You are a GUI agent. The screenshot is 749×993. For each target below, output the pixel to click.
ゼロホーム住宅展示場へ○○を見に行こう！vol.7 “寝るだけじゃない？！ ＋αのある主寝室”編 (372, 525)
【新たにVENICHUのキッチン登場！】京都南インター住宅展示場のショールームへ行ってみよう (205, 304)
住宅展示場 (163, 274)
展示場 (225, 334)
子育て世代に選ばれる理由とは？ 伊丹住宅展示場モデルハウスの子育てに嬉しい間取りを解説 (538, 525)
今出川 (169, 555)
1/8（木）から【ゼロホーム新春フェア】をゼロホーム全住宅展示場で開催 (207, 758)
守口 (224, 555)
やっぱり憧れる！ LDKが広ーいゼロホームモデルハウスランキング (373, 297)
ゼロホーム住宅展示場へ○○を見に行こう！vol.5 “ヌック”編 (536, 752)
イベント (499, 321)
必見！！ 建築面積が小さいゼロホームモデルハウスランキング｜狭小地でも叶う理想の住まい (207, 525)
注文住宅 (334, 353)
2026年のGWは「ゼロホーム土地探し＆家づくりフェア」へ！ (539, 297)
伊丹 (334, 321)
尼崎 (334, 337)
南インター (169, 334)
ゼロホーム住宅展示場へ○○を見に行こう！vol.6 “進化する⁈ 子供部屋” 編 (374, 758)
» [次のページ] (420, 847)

━━━━━━━━━━━━━━━━━━━━

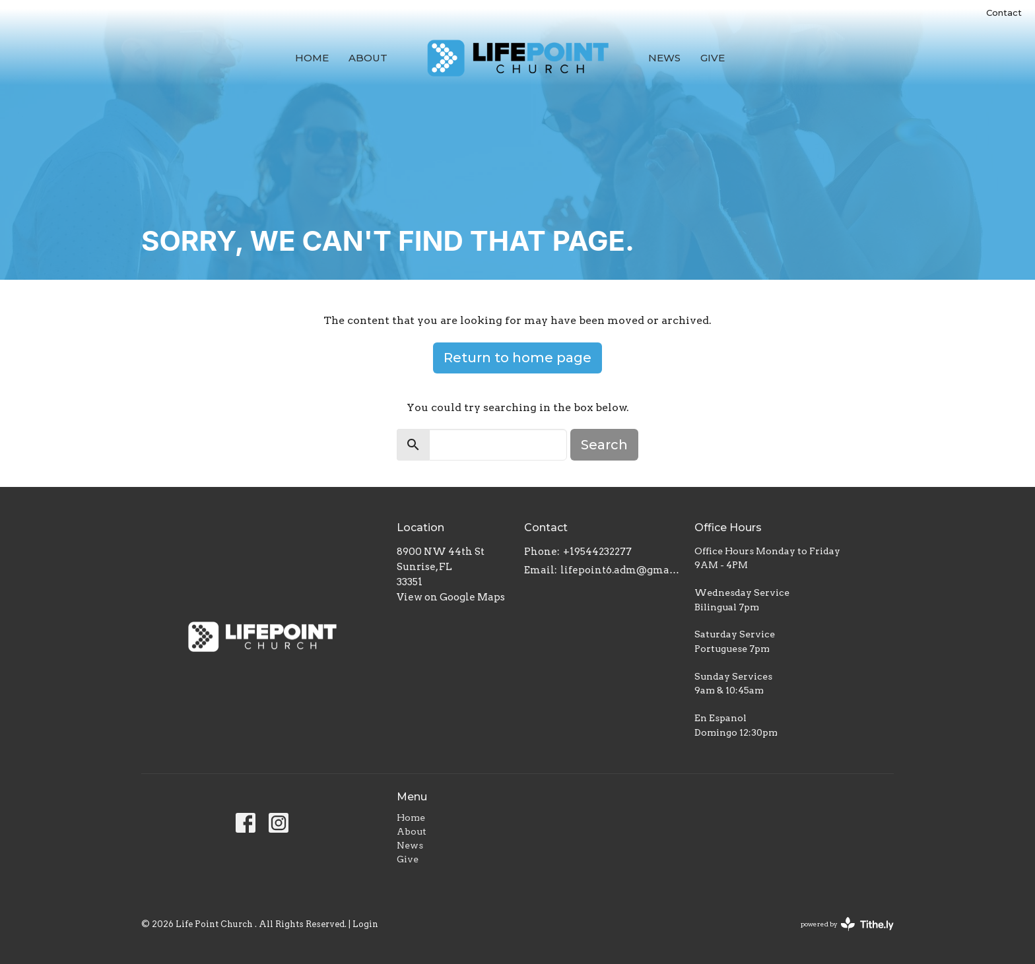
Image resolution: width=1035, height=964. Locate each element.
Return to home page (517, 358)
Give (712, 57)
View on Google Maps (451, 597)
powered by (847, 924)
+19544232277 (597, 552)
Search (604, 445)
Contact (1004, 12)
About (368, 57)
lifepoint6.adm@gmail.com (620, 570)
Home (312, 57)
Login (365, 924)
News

━━━━━━━━━━━━━━━━━━━━

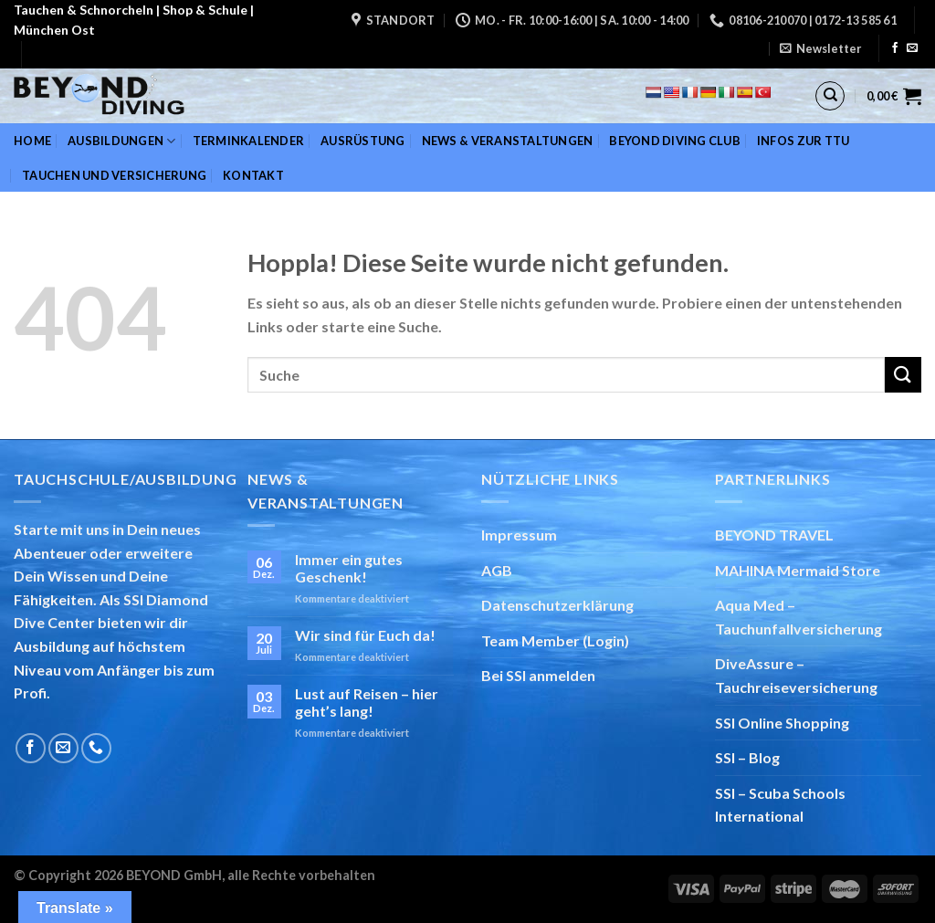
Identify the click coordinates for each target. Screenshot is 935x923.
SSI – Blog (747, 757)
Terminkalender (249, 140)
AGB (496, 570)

━━━━━━━━━━━━━━━━━━━━

CONSIGNE: Modifiez, s'il vous plaît, les lignes allant de celle qui contient « 子育て世代に選ばれる理由とは？ 伊丹住宅展示場モデルハウスの子育てに嬉しい間取りを解説 (538, 525) » jusqu'à celle qui contient « 編 (374, 758) », incluses, en remplaçant « モデルハウス » par « 展示住宅 » sans rien changer d'autre. Ne donnez que ces lignes.

RÉPONSE:
子育て世代に選ばれる理由とは？ 伊丹住宅展示場展示住宅の子育てに嬉しい間取りを解説 (538, 525)
今出川 (169, 555)
1/8（木）から【ゼロホーム新春フェア】をゼロホーム全住宅展示場で開催 (207, 758)
守口 (224, 555)
やっぱり憧れる！ LDKが広ーいゼロホーム展示住宅ランキング (373, 297)
ゼロホーム住宅展示場へ○○を見に行こう！vol.5 “ヌック”編 (536, 752)
イベント (499, 321)
必見！！ 建築面積が小さいゼロホーム展示住宅ランキング｜狭小地でも叶う理想の住まい (207, 525)
注文住宅 (334, 353)
2026年のGWは「ゼロホーム土地探し＆家づくりフェア」へ！ (539, 297)
伊丹 (334, 321)
尼崎 (334, 337)
南インター (169, 334)
ゼロホーム住宅展示場へ○○を見に行こう！vol.6 “進化する⁈ 子供部屋” 編 (374, 758)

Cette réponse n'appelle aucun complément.